One of Locke's most insightful commentaries on contemporary masculinity has to do with technology. That "command center" setup of the car's interior is important. The male propensity for emotional detachment is only amplified here: Locke is dealing with the people in his life in a totally mediated way, toggling between their calls and voicemails as one toggles between windows and tabs on a computer screen. The metaphor of a screen (whether computer, tablet or smartphone) as the multitasking command post from which we increasingly manage the simultaneous "to-dos" of work, family, relationships and leisure is powerfully suggested in Locke.

And on one hand, it is a wonder to behold the way that Locke, like so many of his bluetoothed contemporaries, can so efficiently navigate a business crisis, a marriage crisis, even soccer talk with his sons, all while navigating a vehicle en route to London.

But on the other hand it's disturbing.
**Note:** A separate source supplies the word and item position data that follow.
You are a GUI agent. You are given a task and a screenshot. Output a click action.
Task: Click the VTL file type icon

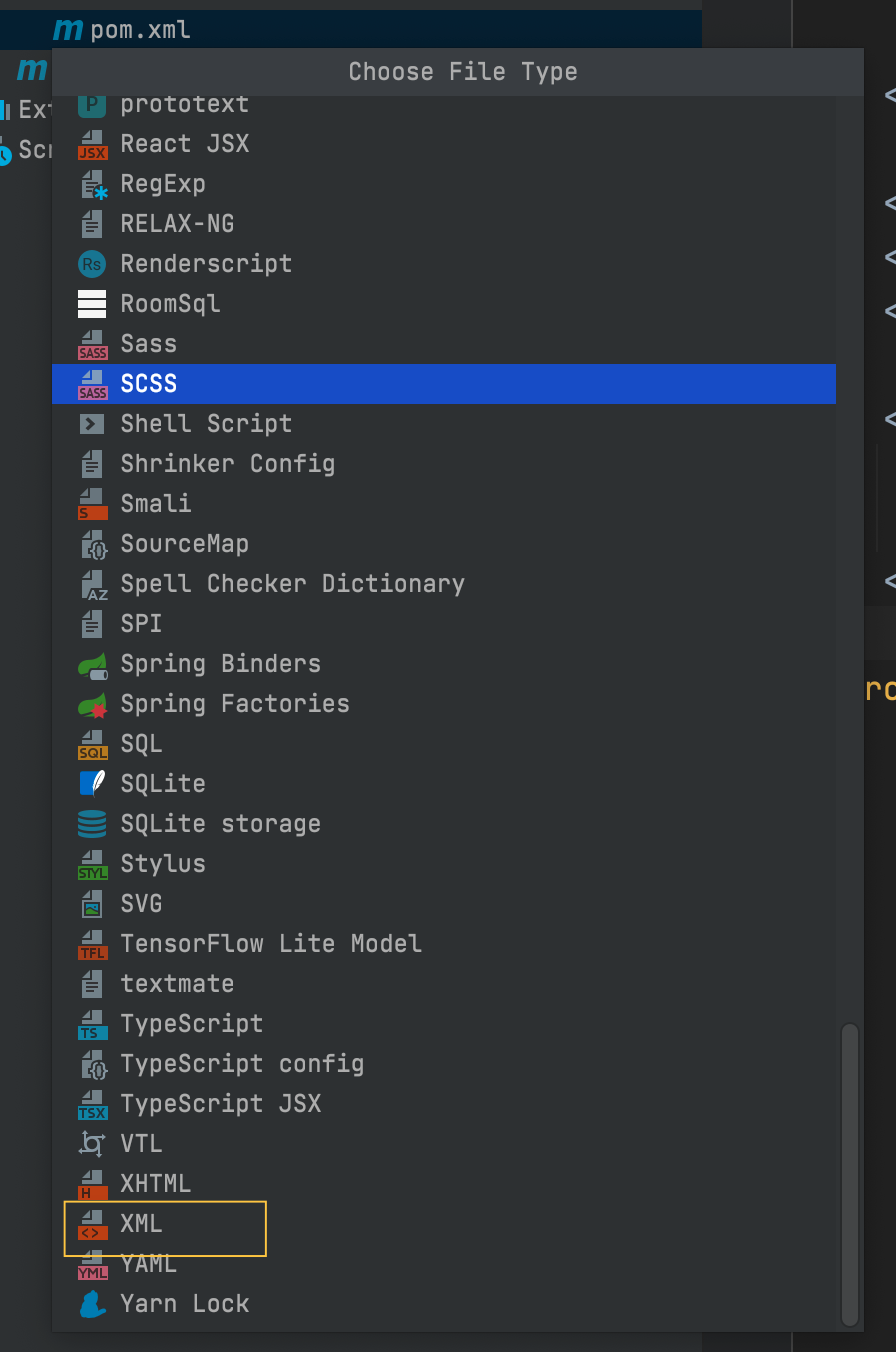92,1144
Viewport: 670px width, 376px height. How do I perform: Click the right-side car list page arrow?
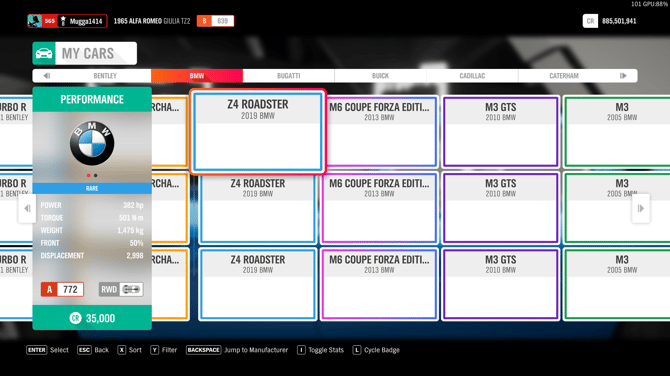(x=641, y=209)
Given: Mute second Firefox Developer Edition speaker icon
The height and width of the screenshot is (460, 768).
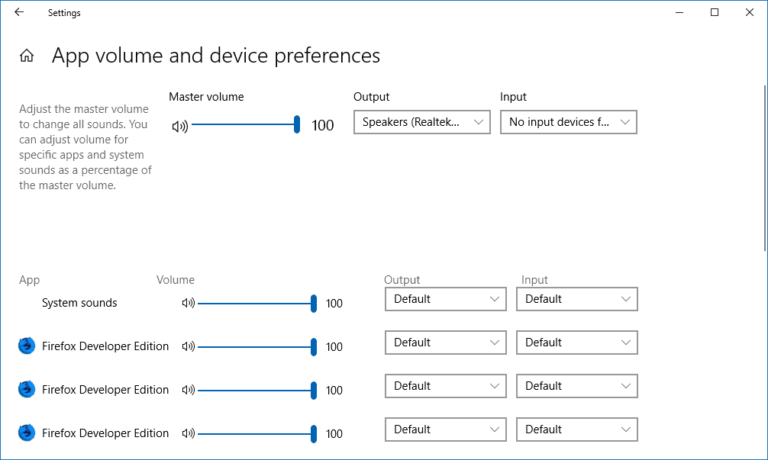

It makes you wonder whether today's technologies only exacerbate men's tendency to compartmentalize life as a series of tasks and projects to manage, keeping things concealed and cordoned off from one another in unhealthy ways. In Locke we see a man connecting with people on his terms and timeline, cutting off conversations where convenient and making time only for the most essential business to be carried out. He is today's man, running a game plan from an isolated press box, a disembodied iWorld where channels can be turned on, tabs closed and search histories erased whenever convenient.

Tom Hardy in 'Locke'Image: A24

Tom Hardy in 'Locke'

And yet the perception of total control is an illusion, and this is Locke's most powerful challenge to today's man. As the film progresses we realize, as Locke does, that as much as we desire full control, there will always be things outside of our power. Men want to pull themselves up by their bootstraps. They want to earn it. But sometimes being a man means embracing one's limits, humbling yourself, and accepting the reality of a higher sovereignty.

The best moments in Locke are the brief glimpses we get of the man's vulnerability. They are few and far between, but thanks to the film's close-up camerawork and Hardy's astonishing performance, we can't miss them. They reminded me of epiphanies in other films where the "I've got it all under control" man comes to a humble awareness of his own limitation: the final moments of All is Lost; the "I wanted to be loved because I'm great" moment in The Tree of Life when Brad Pitt concludes, "I'm nothing."